> [WHAT TO PRODUCE] Lay out the lines below as a Markdown table with the columns No. and Line, giving each line a row number and skipping blank lines. Leave the pictures out of the table.

> [PROVIDED RECORDS]
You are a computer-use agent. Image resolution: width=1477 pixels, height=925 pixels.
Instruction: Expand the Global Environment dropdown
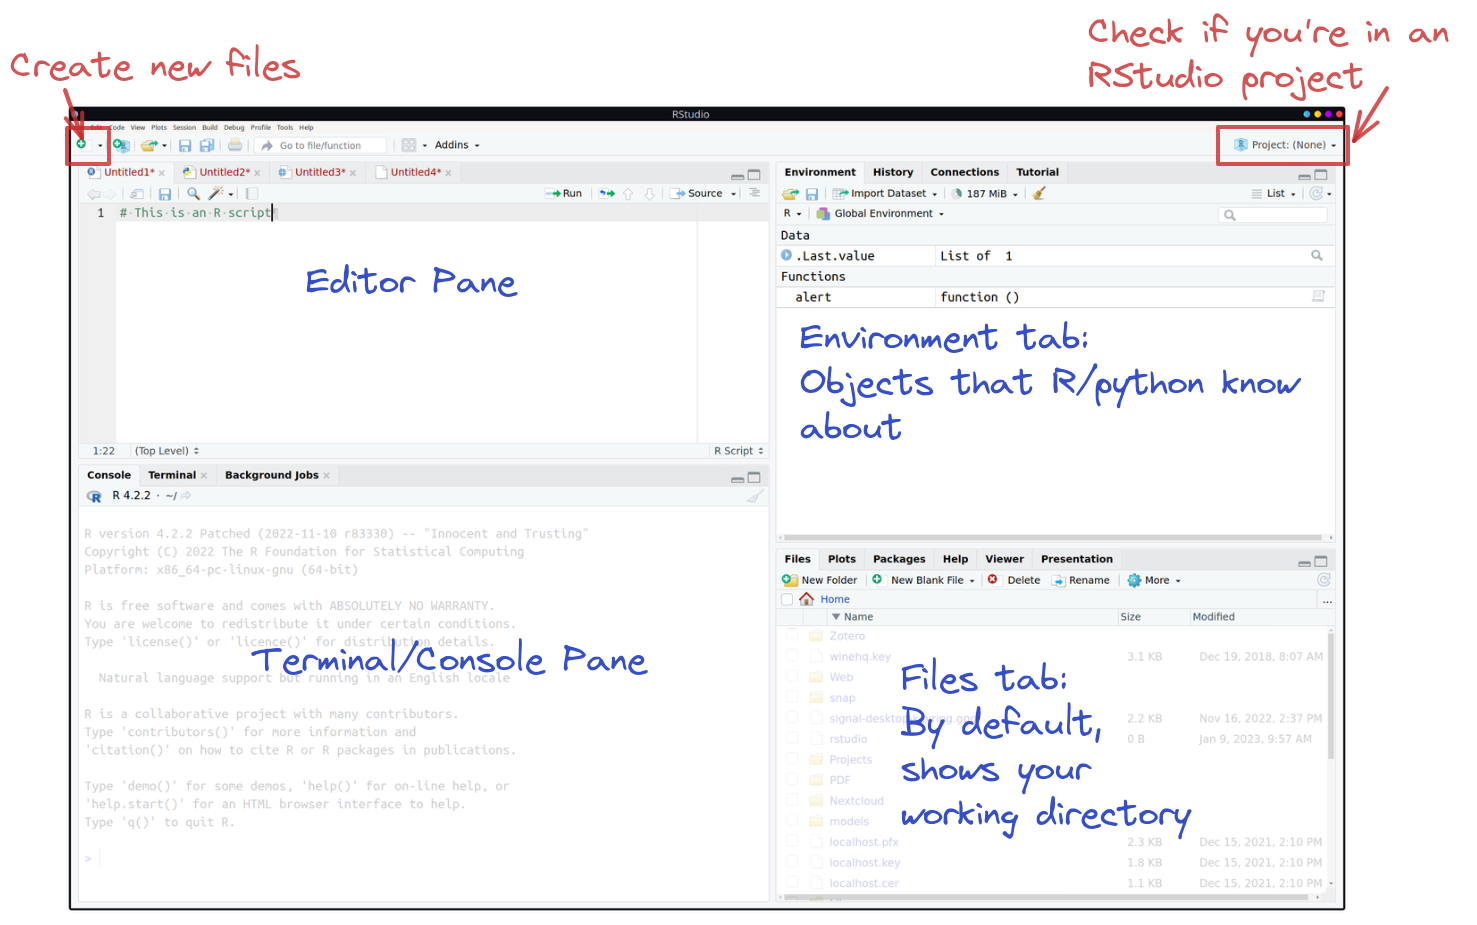tap(881, 214)
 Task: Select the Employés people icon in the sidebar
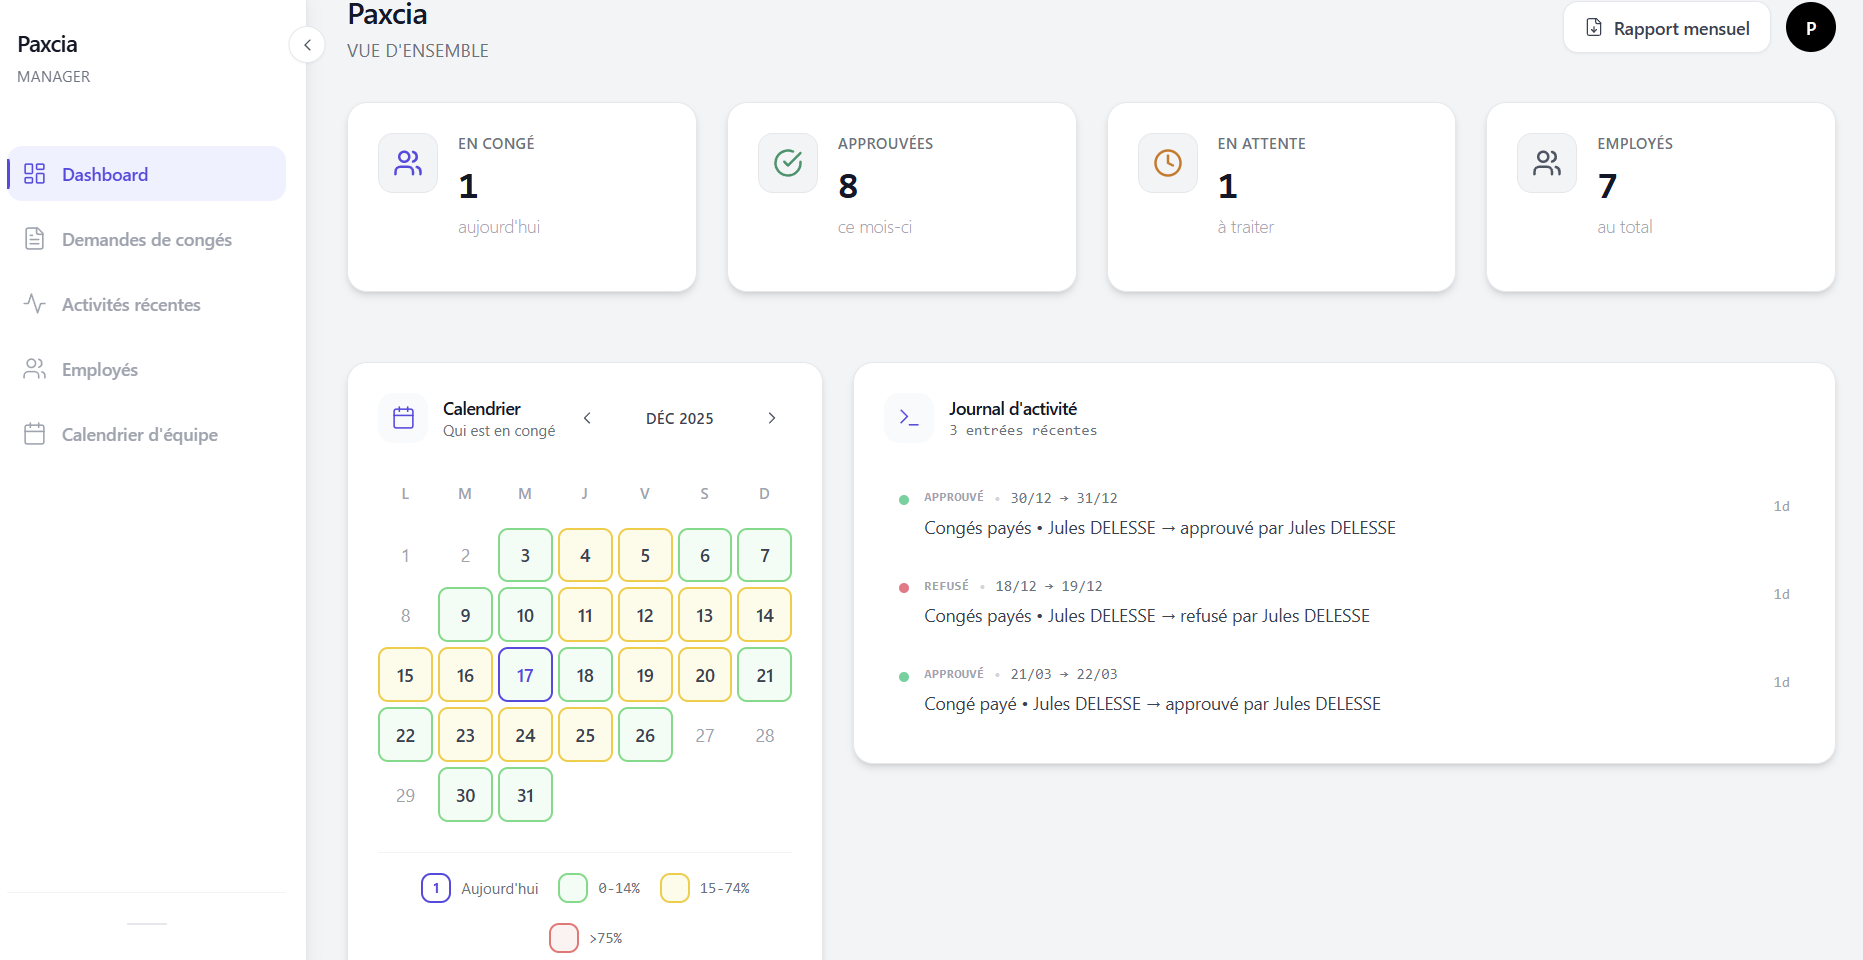(35, 369)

> [OUTPUT FOR THIS EXERCISE]
| No. | Line |
|---|---|
| 1 | You are a computer-use agent. Image resolution: width=1477 pixels, height=925 pixels. |
| 2 | Instruction: Expand the Global Environment dropdown |
| 3 | tap(881, 214) |
| 4 |  Task: Select the Employés people icon in the sidebar |
| 5 | (35, 369) |